:: DATA FOR THIS EXERCISE
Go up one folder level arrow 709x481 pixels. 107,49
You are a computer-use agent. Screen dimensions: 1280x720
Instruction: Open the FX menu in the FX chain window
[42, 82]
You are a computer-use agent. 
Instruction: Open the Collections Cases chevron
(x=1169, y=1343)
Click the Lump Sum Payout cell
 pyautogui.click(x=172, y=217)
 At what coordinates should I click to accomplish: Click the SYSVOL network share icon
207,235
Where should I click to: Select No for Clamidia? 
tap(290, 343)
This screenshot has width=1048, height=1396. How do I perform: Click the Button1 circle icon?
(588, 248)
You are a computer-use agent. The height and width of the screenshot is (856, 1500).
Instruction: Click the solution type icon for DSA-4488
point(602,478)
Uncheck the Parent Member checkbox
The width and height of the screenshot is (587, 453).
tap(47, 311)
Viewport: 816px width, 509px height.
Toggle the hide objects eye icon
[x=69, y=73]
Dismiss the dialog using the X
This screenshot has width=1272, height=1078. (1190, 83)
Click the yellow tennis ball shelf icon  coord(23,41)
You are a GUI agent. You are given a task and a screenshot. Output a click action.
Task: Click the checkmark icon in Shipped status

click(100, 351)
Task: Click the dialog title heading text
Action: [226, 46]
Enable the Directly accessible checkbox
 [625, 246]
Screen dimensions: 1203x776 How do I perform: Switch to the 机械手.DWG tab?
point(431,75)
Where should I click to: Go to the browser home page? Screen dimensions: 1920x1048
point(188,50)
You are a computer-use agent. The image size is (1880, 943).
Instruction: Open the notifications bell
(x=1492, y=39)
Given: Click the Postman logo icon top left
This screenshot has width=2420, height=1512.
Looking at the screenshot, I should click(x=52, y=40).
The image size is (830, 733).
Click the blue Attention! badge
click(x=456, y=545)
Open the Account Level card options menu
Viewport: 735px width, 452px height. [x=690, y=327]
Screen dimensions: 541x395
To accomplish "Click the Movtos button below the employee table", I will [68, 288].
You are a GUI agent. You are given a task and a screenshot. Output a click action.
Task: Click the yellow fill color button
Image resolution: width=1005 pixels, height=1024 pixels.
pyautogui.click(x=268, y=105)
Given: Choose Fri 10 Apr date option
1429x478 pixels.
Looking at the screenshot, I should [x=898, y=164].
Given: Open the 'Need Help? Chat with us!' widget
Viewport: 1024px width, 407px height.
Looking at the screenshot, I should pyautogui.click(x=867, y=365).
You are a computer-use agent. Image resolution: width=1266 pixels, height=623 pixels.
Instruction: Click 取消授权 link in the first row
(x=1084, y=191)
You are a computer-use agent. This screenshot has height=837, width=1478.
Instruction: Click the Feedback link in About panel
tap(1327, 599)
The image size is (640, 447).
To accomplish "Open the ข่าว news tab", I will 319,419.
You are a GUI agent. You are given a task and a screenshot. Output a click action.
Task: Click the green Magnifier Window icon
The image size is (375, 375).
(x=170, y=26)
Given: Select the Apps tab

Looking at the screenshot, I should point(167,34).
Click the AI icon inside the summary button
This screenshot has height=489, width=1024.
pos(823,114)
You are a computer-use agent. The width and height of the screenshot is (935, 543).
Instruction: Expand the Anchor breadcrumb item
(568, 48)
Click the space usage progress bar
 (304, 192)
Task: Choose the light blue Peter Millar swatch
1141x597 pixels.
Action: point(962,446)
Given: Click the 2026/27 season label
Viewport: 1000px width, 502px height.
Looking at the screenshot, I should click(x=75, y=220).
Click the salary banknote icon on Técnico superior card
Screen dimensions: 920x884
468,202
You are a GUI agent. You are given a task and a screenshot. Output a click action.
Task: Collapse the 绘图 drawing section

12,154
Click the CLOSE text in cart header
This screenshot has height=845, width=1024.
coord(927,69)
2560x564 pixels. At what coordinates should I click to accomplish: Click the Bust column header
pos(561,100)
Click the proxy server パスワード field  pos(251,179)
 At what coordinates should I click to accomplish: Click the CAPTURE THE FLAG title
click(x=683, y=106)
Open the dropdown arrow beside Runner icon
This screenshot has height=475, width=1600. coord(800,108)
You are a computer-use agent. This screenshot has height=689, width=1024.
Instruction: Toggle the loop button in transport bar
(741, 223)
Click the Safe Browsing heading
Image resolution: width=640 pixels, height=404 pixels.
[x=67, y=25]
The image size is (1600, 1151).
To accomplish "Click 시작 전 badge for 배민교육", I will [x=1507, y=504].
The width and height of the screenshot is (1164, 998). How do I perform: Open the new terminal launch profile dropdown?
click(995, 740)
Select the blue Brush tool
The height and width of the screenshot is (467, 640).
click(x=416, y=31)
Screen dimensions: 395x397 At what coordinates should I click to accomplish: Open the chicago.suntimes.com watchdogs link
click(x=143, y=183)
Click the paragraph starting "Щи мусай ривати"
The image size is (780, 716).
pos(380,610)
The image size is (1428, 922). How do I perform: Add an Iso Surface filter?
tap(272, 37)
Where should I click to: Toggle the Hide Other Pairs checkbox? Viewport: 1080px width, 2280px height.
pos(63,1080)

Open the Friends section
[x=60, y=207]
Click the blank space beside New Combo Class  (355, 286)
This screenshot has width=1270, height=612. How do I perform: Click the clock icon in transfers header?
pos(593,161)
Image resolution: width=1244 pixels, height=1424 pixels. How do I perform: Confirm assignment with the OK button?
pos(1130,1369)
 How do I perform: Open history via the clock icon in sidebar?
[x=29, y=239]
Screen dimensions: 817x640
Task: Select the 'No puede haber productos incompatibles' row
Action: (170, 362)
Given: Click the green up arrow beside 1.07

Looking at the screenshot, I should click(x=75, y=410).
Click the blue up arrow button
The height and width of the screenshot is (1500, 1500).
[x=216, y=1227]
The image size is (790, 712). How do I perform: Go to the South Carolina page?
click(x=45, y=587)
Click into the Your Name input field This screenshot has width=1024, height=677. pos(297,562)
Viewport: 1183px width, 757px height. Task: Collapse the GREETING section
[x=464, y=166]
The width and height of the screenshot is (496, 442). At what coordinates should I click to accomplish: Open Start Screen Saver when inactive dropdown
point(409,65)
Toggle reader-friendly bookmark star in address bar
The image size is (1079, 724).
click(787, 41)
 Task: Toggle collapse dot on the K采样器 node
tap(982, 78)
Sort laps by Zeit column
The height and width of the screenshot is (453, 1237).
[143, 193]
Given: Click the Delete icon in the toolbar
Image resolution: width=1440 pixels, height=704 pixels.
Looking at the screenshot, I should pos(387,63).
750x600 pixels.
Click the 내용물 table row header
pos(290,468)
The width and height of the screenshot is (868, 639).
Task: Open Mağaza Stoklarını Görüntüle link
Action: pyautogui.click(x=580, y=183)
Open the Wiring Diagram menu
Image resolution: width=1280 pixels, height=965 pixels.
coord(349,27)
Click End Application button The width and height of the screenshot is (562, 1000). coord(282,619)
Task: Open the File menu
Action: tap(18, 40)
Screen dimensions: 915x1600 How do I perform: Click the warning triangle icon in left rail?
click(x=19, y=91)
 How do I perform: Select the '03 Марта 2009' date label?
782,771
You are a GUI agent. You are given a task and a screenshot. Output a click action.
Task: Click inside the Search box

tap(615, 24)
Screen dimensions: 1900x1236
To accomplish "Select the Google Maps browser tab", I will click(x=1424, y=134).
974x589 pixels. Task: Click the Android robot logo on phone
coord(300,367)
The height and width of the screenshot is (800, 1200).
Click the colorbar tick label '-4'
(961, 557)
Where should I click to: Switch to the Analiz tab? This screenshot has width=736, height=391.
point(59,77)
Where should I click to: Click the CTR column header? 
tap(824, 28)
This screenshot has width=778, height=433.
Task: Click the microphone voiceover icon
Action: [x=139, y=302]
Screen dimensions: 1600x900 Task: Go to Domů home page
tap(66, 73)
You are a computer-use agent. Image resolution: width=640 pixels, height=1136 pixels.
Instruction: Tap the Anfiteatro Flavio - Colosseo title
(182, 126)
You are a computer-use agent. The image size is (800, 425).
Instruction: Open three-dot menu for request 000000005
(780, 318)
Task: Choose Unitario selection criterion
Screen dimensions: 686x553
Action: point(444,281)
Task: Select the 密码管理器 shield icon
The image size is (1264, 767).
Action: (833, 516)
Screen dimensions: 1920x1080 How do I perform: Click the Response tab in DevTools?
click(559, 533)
::::
_ACTIVITY:_ Would you output, from the records above, exactly the run of lines that starts at the line containing "Click into the" and ends at the line containing "You are a computer-use agent. Image resolution: width=640", and only that run?

_ANSWER TO THE EXERCISE:_
Click into the Your Name input field This screenshot has width=1024, height=677. pos(297,562)
Viewport: 1183px width, 757px height. Task: Collapse the GREETING section
[x=464, y=166]
The width and height of the screenshot is (496, 442). At what coordinates should I click to accomplish: Open Start Screen Saver when inactive dropdown
point(409,65)
Toggle reader-friendly bookmark star in address bar
The image size is (1079, 724).
click(787, 41)
 Task: Toggle collapse dot on the K采样器 node
tap(982, 78)
Sort laps by Zeit column
The height and width of the screenshot is (453, 1237).
[143, 193]
Given: Click the Delete icon in the toolbar
Image resolution: width=1440 pixels, height=704 pixels.
Looking at the screenshot, I should pos(387,63).
750x600 pixels.
Click the 내용물 table row header
pos(290,468)
The width and height of the screenshot is (868, 639).
Task: Open Mağaza Stoklarını Görüntüle link
Action: pyautogui.click(x=580, y=183)
Open the Wiring Diagram menu
Image resolution: width=1280 pixels, height=965 pixels.
coord(349,27)
Click End Application button The width and height of the screenshot is (562, 1000). coord(282,619)
Task: Open the File menu
Action: tap(18, 40)
Screen dimensions: 915x1600 How do I perform: Click the warning triangle icon in left rail?
click(x=19, y=91)
 How do I perform: Select the '03 Марта 2009' date label?
782,771
You are a GUI agent. You are given a task and a screenshot. Output a click action.
Task: Click inside the Search box

tap(615, 24)
Screen dimensions: 1900x1236
To accomplish "Select the Google Maps browser tab", I will click(x=1424, y=134).
974x589 pixels. Task: Click the Android robot logo on phone
coord(300,367)
The height and width of the screenshot is (800, 1200).
Click the colorbar tick label '-4'
(961, 557)
Where should I click to: Switch to the Analiz tab? This screenshot has width=736, height=391.
point(59,77)
Where should I click to: Click the CTR column header? 
tap(824, 28)
This screenshot has width=778, height=433.
Task: Click the microphone voiceover icon
Action: [x=139, y=302]
Screen dimensions: 1600x900 Task: Go to Domů home page
tap(66, 73)
You are a computer-use agent. Image resolution: width=640 pixels, height=1136 pixels.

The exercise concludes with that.